Were the DA to elect a leader on merit who happens to be white, instead of continuing its pandering to those who adhere to the Verwoerdian notion that your race determines whether you can serve your country, the DA would be saying to all South Africans: Over and over, you’ve told us that job creation and fighting crime should be our top priorities – and we have chosen a leader with exactly the experience needed to win those fights.

In saying that to voters, the DA would show itself to be the only party willing to take the real issues of suffering voters seriously – so seriously, in fact, that they would do what the powerful disciples of identity politics consider heresy against the church of Verwoerdian racial nationalism: appoint the best person for the job, irrespective their race.
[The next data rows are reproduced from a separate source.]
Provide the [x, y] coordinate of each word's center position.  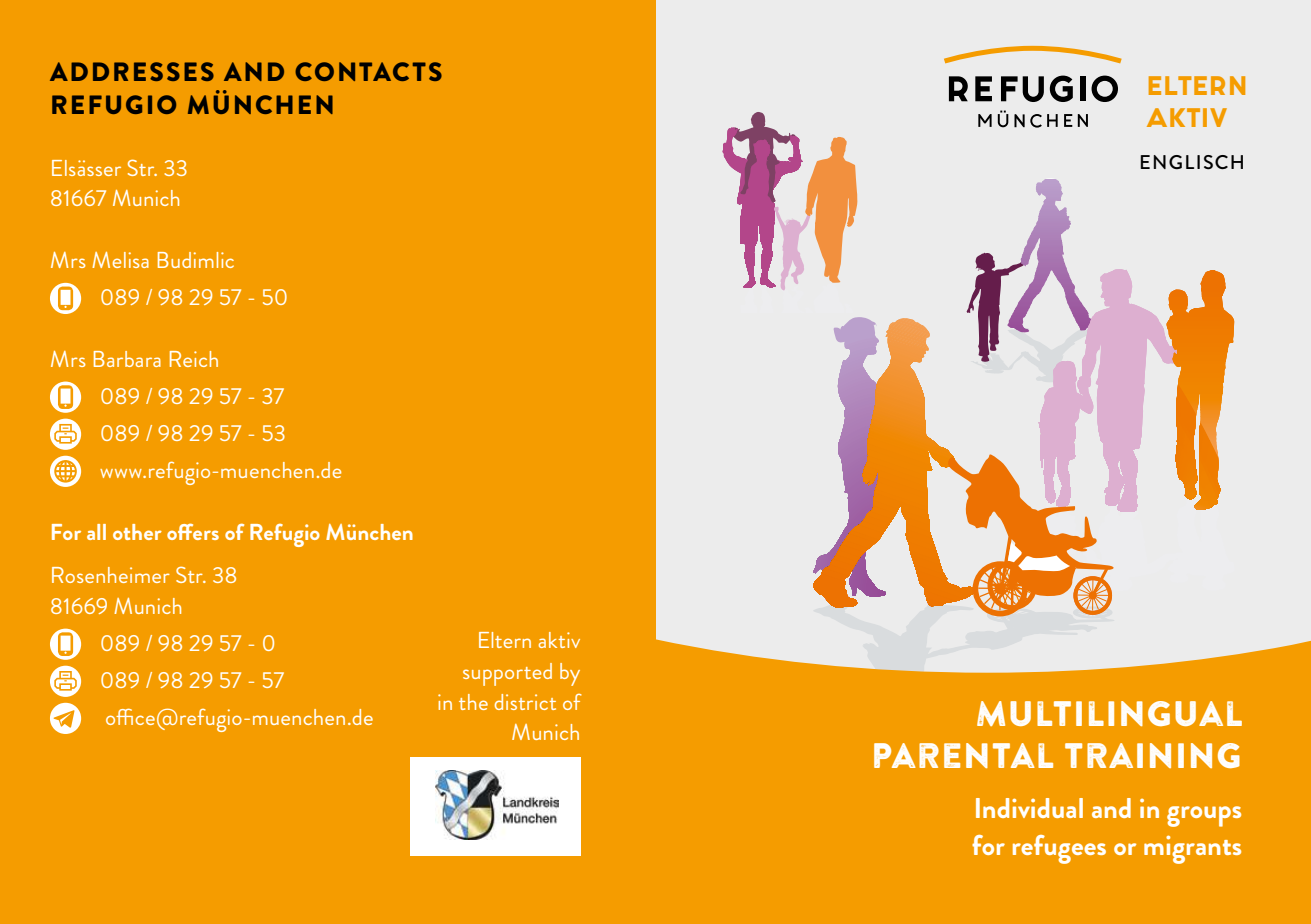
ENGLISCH [1192, 162]
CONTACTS [368, 71]
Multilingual [1109, 713]
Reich [194, 359]
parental [963, 755]
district [525, 702]
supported [507, 674]
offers [193, 531]
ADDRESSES [132, 71]
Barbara [127, 359]
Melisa [120, 260]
The DA would then expose for all to see the cabal of South African politicians and journalists willing to say to a man like Alan Winde: We don’t care about your record on creating jobs, or uplifting our people, and we don’t care about the fact that you have executable, practical plans to fight the scourge of crime – you cannot serve the people of South Africa because of the colour of your skin.

I repeat and stand by my advice to the DA. Get rid of the failed leadership you have. Listen to the people of South Africa telling you that you need to take unemployment and crime seriously enough to elect your leadership based on it. Elect as your leader a politician who has shown a remarkable ability to win against these inherited demons of almost a century of government failure.

The Verwoerdians of old clutched their pearls in horror at the idea of race not being the holy criterion of leadership. They were the guardians of the racial disgrace of their time – racial nationalists, drinking the Kool-Aid of identity politics.

What does it say about South Africa in 2019 that we have a new cabal of pearl-clutchers, again gasping in horror at the idea that race is irrelevant to whether any individual can improve the lives of ordinary South Africans?

Hermann Pretorius is Campaigns Co-ordinator at the Institute of Race Relations (IRR).